If something goes wrong with 24-VDC power distribution, the lack of load diagnostic data often requires long debugging checklists full of rudimentary steps (such as “Is the power-good LED green or red?”) or intrusive investigations such as module disassembly, which increases downtime and decreases productivity.

Current sensing is a load diagnostic that when added to a 24-VDC power distribution network improves data collection, making it possible to diagnose overload currents, wire breaks and aging mechanical systems, or identify whether a load turned on correctly or not all.

The ability to sense current with an analog-to-digital converter (ADC) and a current-sense amplifier or high-side switch with integrated current monitoring has always been available. However, given factors such as isolation barriers, the limited number of ADC channels, or the routing of ADC channels, the implementation of current sensing can be expensive or difficult. 

One way to add current sensing while not overcomplicating a system would be to use a high-side switch with an integrated ADC. The TPS274C65 packs four 65-mΩ high-side switches into a 6-mm-by-6-mm quad flat no-lead package which leads to a reduction in power dissipation of 38% versus similar industrial high-side switches available in the market. The high-side switch channels and ADC are controllable and configurable through Serial Protocol Interface communication. Integrating the current-sense circuitry and ADC in the TPS274C65 enables it to transfer current-sense data over isolation barriers in digital output modules and reduce the routing of ADC channels, since all of the routing occurs inside the chip. Additionally, the device can also sense the temperature of the internal metal-oxide semiconductor field-effect transistors (MOSFETs) and sense voltage on the input and outputs.

Figure 1 is a block diagram illustrating how the TPS274C65 in a digital output module helps increase the amount of data sent back to the PLC controller over the isolation barrier.


Figure 1: The TPS274C65 in a digital output module application

Let’s focus now on the TPS274C65’s use in factory applications such digital outputs; remote input/output (I/O) modules; and larger systems such as robots, computer numerical control machines and multicarrier systems. 

Using current sensing to shorten debugging checklists

As I mentioned above, without diagnostic data, repairing systems can lead to long debugging checklists or intrusive investigations such as module disassembly. This can be problematic for complex systems such as robots and machine tools. The integrated ADC in the TPS274C65 enables both on-site and remote checks to determine the correct distribution of power to the different sensors, relays and subsystems, which helps eliminate potential root causes and enables users to identify problems more quickly.

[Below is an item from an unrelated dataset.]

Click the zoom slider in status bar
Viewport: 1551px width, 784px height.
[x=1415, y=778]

Such monitoring also lets users know if a subsystem is not working properly – for example, they could bring a spare part if on-site debugging is required.

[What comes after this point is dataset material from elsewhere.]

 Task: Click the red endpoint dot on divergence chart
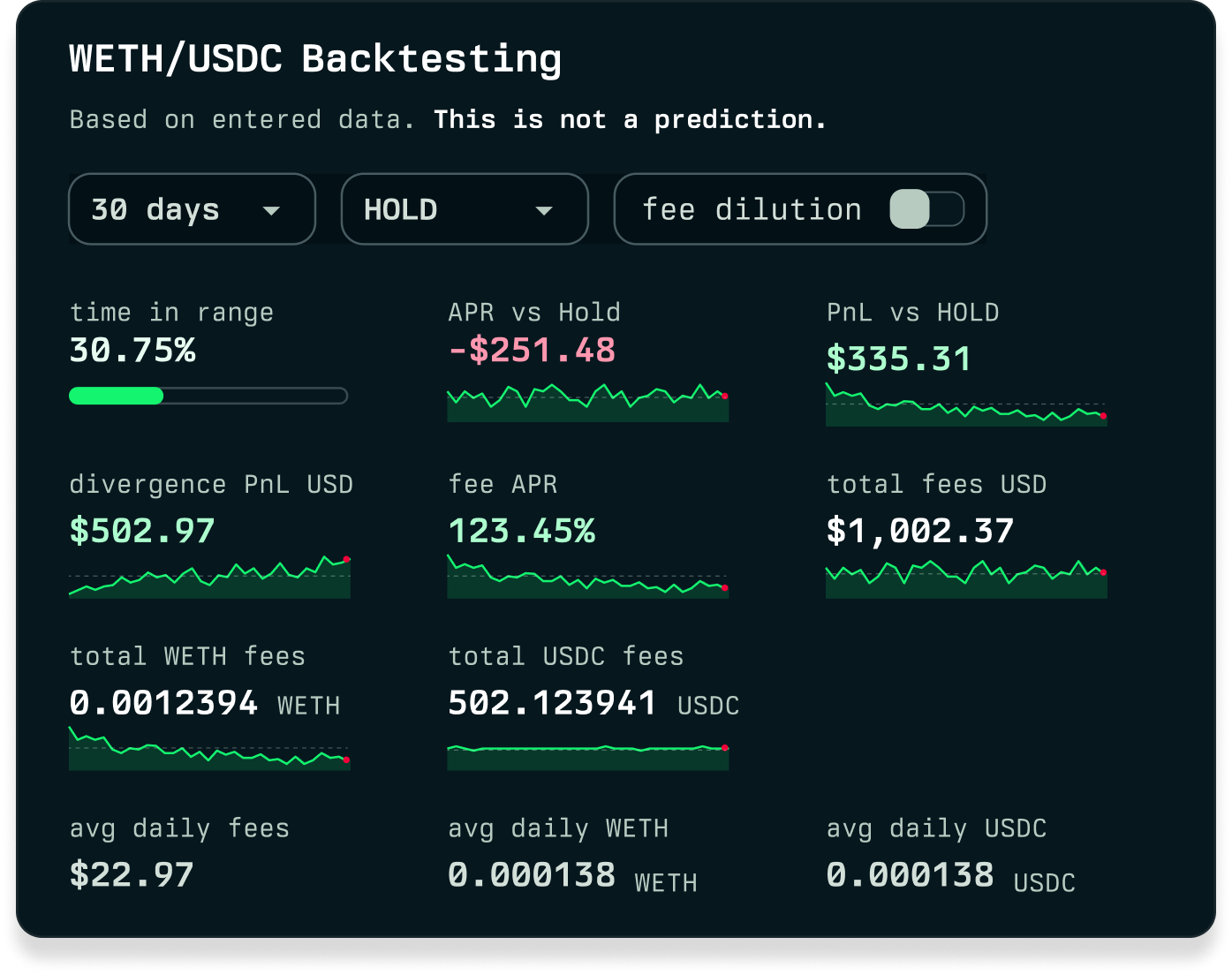pos(346,559)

Figure 2 shows what a command center for a power-distribution network could look like in a digital output, remote I/O, machine or robot application. This level of detail could help provide more information to help find the root cause of an offline system.



Figure 2: The TPS274C65USB evaluation module GUI


Using current sensing to provide predictive maintenance and predictive resolution

To take it one step further, having diagnostic data that shows how a system had been operating before it failed enables the establishment of a predictive resolution procedure to prevent future machines from failing in the same way. For instance, using current sensing to determine whether a small motor or actuator is drawing more current to perform the same function could mean that it is aging, close to failure, or that some mechanism might need servicing. 

The integrated ADC in the TPS274C65 enables the collection of this data to perform predictive maintenance and predictive resolution, thus making sure that downtime is planned rather than unplanned. For example, capturing the load-current profile of a solenoid valve could detect whether the valve performance is changing over time. Does the valve have any additional life, or does it need replacing?

Figure 3 shows how the integrated ADC senses the load-current profile of the solenoid valve.




Figure 3: Example of the current-sensing capability of the TPS274C65: a scope shot showing the load-current profile of a solenoid valve (a); a readout from the TPS274C65 ADC of the load-current profile of a solenoid valve (b) 


The TPS274C65’s current-sensing capabilities in factory automation systems decrease downtime and increase productivity. In the end, it will really come down to how you can use this tool in your toolbox to make power distribution smarter.